* EXERCISE OBJECTIVE *
Only the lines from the one with "The height and width of the screenshot is (758, 1080)." through the last line of the data below are to be duplicated, exactly and without pictures.
(DATA SECTION Opens)
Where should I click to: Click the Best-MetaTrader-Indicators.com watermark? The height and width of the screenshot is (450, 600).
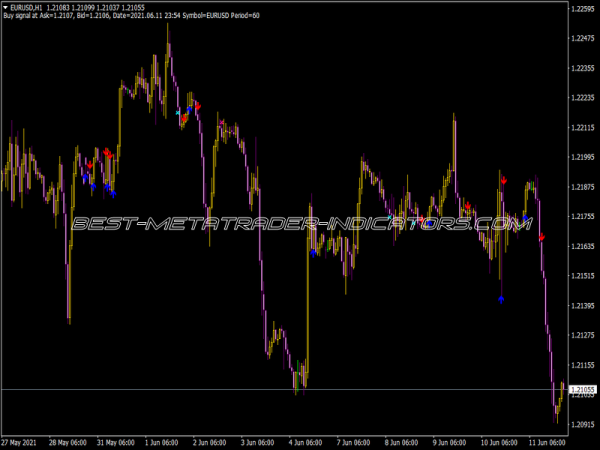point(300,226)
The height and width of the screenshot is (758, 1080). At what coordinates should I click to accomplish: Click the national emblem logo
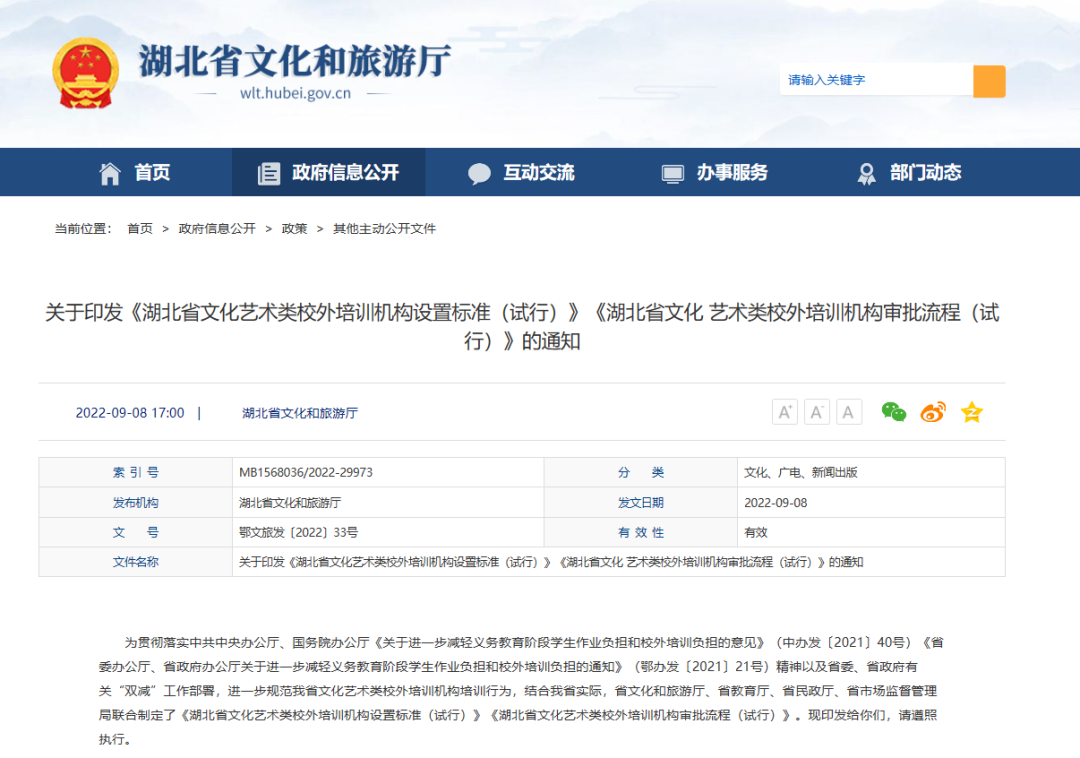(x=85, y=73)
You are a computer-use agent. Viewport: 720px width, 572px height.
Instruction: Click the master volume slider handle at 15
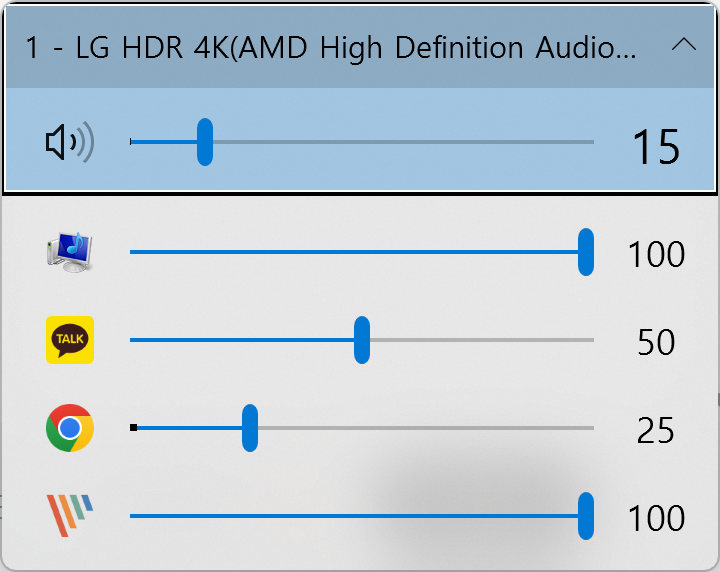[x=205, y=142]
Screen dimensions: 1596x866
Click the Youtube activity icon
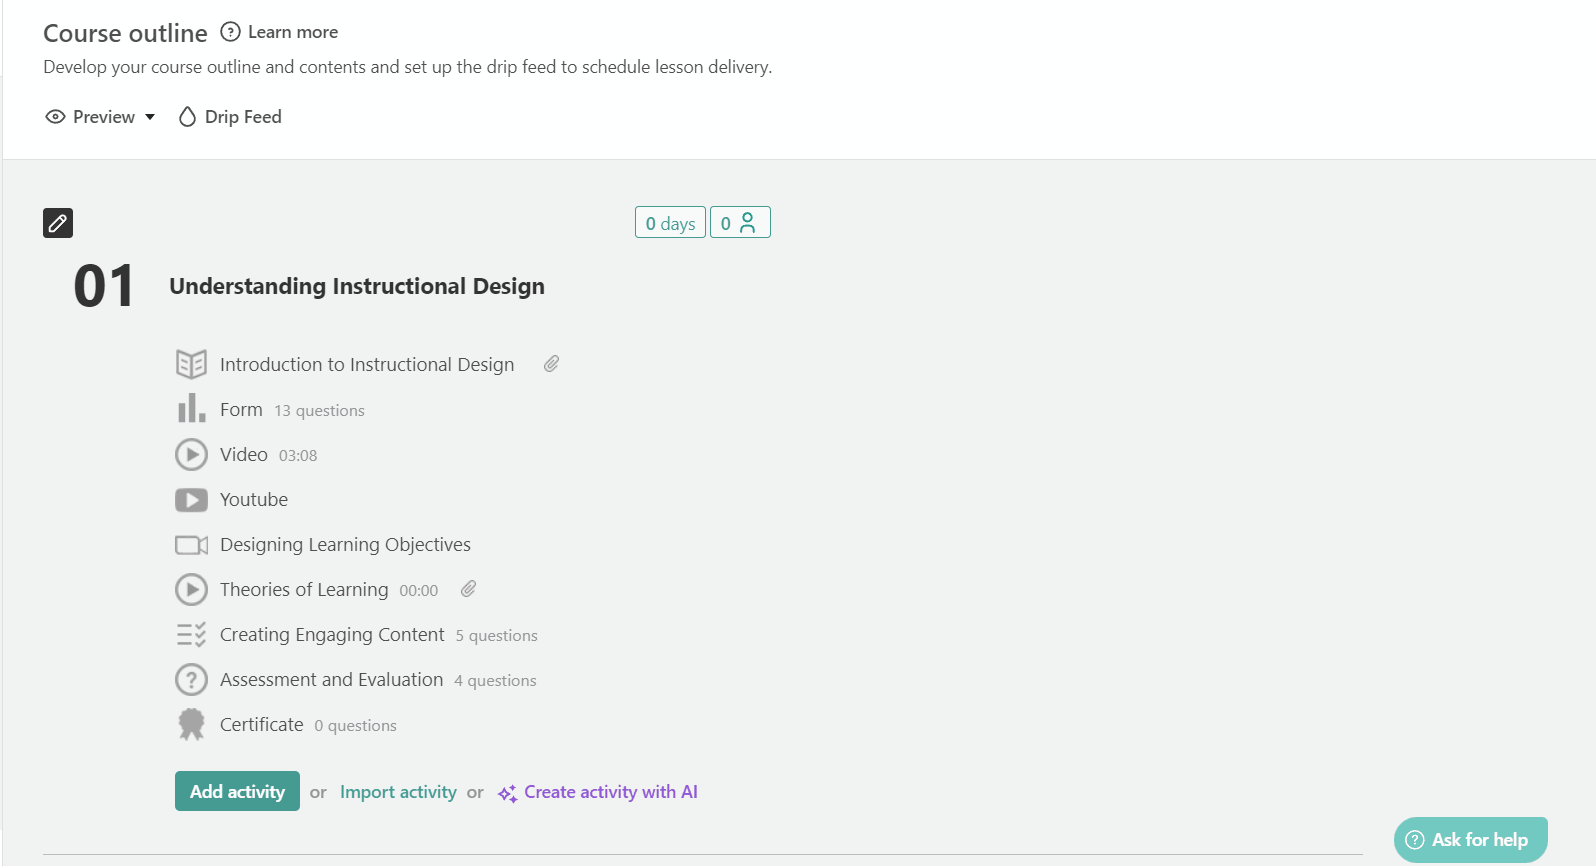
(DATA SECTION Closes)
* EXERCISE RESPONSE *
The height and width of the screenshot is (758, 1080). At what coordinates should I click to accomplish: Click the national emblem logo
(x=85, y=73)
You are a computer-use agent. Viewport: 720px width, 572px height.
Instruction: Click the master volume slider handle at 15
[x=205, y=142]
Screen dimensions: 1596x866
Click the Youtube activity icon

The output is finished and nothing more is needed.